◆ Job 1 ◆
Reproduce the following blog post about a genealogical field trip in Philadelphia word for word.

Friday, April 04, 2008

Drive the streets my foremothers walked on

It was a grey and gloomy day in Philly.

But the sun shone in the form of Mia, who graciously gave of herself to spend a day traipsing around the northeast corner of Philadelphia on my genealogical field trip, and all she got was a lousy parking ticket to show for it.

Our first stop was the beautiful and cozy 3 Monkeys Cafe, conveniently located across from the Torresdale SEPTA stop. If you’re in Philly, do take the time to visit. You won’t be disappointed. Just a word of advice: if you’re on a field trip back to the land of your birth, skip it. The food is too good to not eat, and I was so nervous I barely even ate one fourth of my veggie wrap.

So barely eaten veggie wrap behind me, we set off first for mom’s. After pulling into the wrong complex, we found the right area.

Mom lives right on the water.

Of course she does.

Of course she does.

Yeah, we pulled right up and parked.

Someone was in the house. The TV was on.

We sat there in the car.

I considered it for a nanosecond.

OK, half a nanosecond.

◆ Job 2 ◆
In the rows below, begin at the line that has "Image resolution: width=1280" and stop after the line that has "Looking at the image, I should click on (328, 467).". Give only those lines again, swapping "particular" for "specific" and leaving everything else unchanged.

◆ Extracted data ◆
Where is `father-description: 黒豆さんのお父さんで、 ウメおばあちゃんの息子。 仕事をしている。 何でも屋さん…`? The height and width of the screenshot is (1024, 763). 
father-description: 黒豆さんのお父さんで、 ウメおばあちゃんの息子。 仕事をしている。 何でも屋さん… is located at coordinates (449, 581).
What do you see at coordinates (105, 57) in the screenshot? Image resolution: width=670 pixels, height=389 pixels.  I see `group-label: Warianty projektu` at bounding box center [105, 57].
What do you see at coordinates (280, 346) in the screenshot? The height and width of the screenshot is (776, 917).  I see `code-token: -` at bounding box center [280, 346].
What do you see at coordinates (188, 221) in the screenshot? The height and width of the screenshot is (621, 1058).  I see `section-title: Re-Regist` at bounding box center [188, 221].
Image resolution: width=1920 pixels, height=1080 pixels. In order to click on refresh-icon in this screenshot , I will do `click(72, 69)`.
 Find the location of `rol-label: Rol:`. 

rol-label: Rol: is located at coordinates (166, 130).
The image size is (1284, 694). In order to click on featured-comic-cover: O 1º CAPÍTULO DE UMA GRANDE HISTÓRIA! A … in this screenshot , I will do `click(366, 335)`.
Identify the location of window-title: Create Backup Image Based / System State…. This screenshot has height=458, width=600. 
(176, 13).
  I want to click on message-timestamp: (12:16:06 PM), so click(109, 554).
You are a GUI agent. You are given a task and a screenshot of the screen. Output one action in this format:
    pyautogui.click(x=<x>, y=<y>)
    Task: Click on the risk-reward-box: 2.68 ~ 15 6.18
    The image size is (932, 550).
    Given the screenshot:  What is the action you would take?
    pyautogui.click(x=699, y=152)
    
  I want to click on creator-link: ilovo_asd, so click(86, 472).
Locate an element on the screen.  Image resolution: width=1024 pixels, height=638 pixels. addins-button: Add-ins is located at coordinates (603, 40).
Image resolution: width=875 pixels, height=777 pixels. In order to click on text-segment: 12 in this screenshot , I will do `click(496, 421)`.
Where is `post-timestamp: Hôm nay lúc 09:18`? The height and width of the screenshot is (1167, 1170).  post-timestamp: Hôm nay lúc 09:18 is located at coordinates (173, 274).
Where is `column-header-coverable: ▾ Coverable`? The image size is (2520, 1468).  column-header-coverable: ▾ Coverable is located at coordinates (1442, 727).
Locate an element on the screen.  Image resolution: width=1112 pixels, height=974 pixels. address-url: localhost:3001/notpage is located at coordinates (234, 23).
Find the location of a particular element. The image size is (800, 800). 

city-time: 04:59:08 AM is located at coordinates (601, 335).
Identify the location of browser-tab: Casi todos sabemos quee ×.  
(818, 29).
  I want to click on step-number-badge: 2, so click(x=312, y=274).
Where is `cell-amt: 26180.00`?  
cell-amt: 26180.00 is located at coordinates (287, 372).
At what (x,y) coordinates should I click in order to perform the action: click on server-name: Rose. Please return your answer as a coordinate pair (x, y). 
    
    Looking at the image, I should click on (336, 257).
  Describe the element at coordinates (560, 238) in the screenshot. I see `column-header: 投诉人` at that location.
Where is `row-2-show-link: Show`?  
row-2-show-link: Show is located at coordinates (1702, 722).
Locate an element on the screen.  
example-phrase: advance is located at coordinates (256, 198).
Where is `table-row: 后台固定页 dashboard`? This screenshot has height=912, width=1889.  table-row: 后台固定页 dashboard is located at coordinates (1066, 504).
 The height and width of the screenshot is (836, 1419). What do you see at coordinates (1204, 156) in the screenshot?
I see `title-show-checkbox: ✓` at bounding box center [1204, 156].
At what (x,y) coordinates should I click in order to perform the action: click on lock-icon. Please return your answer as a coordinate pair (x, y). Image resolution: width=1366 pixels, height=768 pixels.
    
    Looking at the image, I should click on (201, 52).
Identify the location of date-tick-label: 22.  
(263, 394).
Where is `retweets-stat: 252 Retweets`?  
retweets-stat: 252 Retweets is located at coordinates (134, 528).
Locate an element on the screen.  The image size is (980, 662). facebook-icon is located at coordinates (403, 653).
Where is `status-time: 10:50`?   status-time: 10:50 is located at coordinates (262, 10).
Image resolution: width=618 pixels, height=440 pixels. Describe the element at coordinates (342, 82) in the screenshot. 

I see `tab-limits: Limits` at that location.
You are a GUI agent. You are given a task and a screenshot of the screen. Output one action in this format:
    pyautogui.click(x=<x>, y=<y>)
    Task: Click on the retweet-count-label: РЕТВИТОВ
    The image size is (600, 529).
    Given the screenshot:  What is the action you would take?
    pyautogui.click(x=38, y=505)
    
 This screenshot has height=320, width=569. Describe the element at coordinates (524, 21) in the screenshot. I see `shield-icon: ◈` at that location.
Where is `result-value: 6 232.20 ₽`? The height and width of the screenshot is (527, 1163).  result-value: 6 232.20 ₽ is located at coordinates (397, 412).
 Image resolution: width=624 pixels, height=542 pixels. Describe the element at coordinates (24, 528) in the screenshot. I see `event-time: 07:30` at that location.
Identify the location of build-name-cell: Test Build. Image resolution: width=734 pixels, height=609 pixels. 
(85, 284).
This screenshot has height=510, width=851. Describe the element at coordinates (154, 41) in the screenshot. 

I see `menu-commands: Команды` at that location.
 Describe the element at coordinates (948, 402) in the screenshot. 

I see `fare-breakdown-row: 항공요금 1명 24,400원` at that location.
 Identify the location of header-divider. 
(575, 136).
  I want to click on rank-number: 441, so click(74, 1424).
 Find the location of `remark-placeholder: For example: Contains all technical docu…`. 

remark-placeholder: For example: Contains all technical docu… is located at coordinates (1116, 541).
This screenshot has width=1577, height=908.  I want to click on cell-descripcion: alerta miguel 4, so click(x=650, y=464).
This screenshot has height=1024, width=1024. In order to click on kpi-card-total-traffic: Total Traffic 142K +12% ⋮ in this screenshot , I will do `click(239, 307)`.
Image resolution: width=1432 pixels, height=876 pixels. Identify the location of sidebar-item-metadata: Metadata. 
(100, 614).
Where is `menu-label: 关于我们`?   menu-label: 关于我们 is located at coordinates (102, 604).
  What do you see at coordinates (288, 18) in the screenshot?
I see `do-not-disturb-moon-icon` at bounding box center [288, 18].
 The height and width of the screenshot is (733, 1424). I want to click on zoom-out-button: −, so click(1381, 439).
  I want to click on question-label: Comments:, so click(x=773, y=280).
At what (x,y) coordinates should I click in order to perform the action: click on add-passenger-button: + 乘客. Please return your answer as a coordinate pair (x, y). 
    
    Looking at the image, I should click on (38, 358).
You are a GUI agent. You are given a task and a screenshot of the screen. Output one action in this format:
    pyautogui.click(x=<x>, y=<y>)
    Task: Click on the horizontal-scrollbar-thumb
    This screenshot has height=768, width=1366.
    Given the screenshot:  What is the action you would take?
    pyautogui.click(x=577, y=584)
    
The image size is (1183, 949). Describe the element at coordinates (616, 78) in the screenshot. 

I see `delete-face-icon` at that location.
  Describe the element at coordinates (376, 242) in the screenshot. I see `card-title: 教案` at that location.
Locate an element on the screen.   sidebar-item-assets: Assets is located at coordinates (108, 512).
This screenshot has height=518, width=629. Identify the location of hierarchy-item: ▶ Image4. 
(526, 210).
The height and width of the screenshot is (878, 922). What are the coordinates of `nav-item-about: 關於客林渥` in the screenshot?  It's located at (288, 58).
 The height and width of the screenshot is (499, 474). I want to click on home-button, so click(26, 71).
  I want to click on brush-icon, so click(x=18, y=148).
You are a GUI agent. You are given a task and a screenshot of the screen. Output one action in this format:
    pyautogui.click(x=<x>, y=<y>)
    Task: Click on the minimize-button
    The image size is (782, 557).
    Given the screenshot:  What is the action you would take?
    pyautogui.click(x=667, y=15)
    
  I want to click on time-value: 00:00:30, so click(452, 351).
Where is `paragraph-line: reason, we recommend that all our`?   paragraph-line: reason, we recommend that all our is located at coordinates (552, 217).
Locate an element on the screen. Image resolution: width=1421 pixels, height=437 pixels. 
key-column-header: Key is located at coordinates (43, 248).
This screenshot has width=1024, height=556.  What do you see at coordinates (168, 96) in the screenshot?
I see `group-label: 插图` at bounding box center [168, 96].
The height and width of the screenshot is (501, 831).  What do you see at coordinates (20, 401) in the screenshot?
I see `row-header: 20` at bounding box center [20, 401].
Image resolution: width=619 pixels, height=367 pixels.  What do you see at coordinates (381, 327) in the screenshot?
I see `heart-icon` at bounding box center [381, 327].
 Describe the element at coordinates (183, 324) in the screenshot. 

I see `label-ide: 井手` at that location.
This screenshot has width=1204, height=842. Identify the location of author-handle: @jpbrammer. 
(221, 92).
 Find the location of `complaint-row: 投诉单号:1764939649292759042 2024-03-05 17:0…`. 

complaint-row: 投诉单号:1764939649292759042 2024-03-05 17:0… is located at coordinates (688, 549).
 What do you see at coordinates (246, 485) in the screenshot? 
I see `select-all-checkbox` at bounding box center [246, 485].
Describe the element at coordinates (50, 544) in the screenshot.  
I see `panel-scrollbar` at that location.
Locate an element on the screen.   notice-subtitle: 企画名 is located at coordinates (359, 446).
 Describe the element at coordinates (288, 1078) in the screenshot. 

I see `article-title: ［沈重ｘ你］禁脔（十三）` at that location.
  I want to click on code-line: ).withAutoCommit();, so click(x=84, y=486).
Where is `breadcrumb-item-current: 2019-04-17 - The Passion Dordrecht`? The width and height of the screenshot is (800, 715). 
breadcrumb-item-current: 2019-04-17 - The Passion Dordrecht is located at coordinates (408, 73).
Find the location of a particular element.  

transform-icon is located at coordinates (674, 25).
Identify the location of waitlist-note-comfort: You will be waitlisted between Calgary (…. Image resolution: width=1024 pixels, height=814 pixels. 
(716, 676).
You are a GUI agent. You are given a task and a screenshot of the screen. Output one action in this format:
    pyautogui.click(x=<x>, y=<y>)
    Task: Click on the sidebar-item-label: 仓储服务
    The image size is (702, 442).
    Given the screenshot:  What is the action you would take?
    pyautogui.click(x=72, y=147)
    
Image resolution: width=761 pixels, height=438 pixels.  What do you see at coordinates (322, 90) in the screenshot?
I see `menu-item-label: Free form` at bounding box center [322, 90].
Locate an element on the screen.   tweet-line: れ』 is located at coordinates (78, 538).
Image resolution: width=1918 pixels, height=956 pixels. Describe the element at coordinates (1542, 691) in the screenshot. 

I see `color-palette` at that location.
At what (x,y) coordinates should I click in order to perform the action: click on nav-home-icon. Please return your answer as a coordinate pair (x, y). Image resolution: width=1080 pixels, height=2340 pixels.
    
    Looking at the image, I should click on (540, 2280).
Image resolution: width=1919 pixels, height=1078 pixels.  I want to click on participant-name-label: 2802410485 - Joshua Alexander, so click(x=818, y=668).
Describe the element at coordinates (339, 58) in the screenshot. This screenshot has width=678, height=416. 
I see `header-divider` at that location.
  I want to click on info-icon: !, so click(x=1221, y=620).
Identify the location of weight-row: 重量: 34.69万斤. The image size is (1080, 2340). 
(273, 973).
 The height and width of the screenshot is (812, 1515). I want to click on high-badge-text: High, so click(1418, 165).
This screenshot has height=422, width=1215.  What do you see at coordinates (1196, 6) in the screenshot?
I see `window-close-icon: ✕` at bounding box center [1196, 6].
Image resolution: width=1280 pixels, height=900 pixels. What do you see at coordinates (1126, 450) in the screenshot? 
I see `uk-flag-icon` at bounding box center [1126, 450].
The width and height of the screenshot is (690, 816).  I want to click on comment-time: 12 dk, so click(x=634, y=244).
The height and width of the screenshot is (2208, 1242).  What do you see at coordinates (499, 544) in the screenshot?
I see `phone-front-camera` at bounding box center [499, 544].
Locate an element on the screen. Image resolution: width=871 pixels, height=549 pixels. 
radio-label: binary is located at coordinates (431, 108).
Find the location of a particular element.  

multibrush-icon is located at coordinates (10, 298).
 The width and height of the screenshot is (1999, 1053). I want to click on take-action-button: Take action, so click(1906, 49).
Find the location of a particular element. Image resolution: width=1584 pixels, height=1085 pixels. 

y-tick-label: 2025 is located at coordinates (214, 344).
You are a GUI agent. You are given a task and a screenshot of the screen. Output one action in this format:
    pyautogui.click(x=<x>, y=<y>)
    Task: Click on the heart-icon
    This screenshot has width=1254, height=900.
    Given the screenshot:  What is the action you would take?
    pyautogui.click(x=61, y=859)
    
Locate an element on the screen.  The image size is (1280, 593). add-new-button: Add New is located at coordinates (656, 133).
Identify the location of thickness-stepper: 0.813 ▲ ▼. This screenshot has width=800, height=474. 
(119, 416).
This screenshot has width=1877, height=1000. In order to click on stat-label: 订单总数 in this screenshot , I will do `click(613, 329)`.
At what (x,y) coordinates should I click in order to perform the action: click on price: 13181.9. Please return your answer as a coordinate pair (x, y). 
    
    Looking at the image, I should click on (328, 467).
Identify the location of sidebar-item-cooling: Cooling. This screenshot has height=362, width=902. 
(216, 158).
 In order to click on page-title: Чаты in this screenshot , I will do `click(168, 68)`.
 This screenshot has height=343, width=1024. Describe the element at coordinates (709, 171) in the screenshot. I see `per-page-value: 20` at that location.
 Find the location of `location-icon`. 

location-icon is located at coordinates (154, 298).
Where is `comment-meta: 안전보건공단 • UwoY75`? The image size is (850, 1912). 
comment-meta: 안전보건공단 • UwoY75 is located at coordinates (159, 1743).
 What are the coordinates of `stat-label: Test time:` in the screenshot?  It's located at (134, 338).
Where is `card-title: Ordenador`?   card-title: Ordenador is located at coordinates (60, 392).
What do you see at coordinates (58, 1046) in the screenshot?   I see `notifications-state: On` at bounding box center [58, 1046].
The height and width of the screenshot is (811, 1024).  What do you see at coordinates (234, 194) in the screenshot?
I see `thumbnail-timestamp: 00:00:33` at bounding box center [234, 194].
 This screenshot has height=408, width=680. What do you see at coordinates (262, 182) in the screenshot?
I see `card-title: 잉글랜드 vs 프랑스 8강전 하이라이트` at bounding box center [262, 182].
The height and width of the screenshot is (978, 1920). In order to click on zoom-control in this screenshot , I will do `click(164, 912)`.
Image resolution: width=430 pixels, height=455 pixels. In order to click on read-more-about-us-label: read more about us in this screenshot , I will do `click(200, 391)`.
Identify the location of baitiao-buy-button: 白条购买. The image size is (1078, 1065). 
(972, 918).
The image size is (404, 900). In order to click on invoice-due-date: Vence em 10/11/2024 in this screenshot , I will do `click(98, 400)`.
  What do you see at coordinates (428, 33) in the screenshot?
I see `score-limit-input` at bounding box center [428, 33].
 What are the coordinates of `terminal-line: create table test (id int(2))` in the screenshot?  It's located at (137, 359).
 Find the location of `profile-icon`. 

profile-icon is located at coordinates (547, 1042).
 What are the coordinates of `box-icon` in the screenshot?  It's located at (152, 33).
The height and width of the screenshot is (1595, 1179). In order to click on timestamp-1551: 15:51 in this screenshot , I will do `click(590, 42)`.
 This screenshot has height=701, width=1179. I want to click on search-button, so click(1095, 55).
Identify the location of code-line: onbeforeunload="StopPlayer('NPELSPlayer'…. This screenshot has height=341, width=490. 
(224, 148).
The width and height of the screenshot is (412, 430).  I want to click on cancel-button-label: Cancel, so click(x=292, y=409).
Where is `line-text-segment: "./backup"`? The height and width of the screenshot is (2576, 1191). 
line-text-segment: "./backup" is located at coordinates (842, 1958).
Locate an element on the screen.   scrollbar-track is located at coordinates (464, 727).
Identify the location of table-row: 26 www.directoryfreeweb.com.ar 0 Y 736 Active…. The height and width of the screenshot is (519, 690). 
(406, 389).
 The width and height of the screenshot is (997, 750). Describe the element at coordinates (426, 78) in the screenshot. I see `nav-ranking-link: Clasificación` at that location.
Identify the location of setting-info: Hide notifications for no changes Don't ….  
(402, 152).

◆ Written reply 1 ◆
Friday, April 04, 2008

Drive the streets my foremothers walked on

It was a grey and gloomy day in Philly.

But the sun shone in the form of Mia, who graciously gave of herself to spend a day traipsing around the northeast corner of Philadelphia on my genealogical field trip, and all she got was a lousy parking ticket to show for it.

Our first stop was the beautiful and cozy 3 Monkeys Cafe, conveniently located across from the Torresdale SEPTA stop. If you’re in Philly, do take the time to visit. You won’t be disappointed. Just a word of advice: if you’re on a field trip back to the land of your birth, skip it. The food is too good to not eat, and I was so nervous I barely even ate one fourth of my veggie wrap.

So barely eaten veggie wrap behind me, we set off first for mom’s. After pulling into the wrong complex, we found the right area.

Mom lives right on the water.

Of course she does.

Of course she does.

Yeah, we pulled right up and parked.

Someone was in the house. The TV was on.

We sat there in the car.

I considered it for a nanosecond.

OK, half a nanosecond.

◆ Written reply 2 ◆
Image resolution: width=1280 pixels, height=900 pixels. What do you see at coordinates (1126, 450) in the screenshot? 
I see `uk-flag-icon` at bounding box center [1126, 450].
The width and height of the screenshot is (690, 816).  I want to click on comment-time: 12 dk, so click(x=634, y=244).
The height and width of the screenshot is (2208, 1242).  What do you see at coordinates (499, 544) in the screenshot?
I see `phone-front-camera` at bounding box center [499, 544].
Locate an element on the screen. Image resolution: width=871 pixels, height=549 pixels. 
radio-label: binary is located at coordinates (431, 108).
Find the location of a specific element.  

multibrush-icon is located at coordinates (10, 298).
 The width and height of the screenshot is (1999, 1053). I want to click on take-action-button: Take action, so click(1906, 49).
Find the location of a specific element. Image resolution: width=1584 pixels, height=1085 pixels. 

y-tick-label: 2025 is located at coordinates (214, 344).
You are a GUI agent. You are given a task and a screenshot of the screen. Output one action in this format:
    pyautogui.click(x=<x>, y=<y>)
    Task: Click on the heart-icon
    This screenshot has width=1254, height=900.
    Given the screenshot:  What is the action you would take?
    pyautogui.click(x=61, y=859)
    
Locate an element on the screen.  The image size is (1280, 593). add-new-button: Add New is located at coordinates (656, 133).
Identify the location of thickness-stepper: 0.813 ▲ ▼. This screenshot has width=800, height=474. 
(119, 416).
This screenshot has width=1877, height=1000. In order to click on stat-label: 订单总数 in this screenshot , I will do `click(613, 329)`.
At what (x,y) coordinates should I click in order to perform the action: click on price: 13181.9. Please return your answer as a coordinate pair (x, y). 
    
    Looking at the image, I should click on (328, 467).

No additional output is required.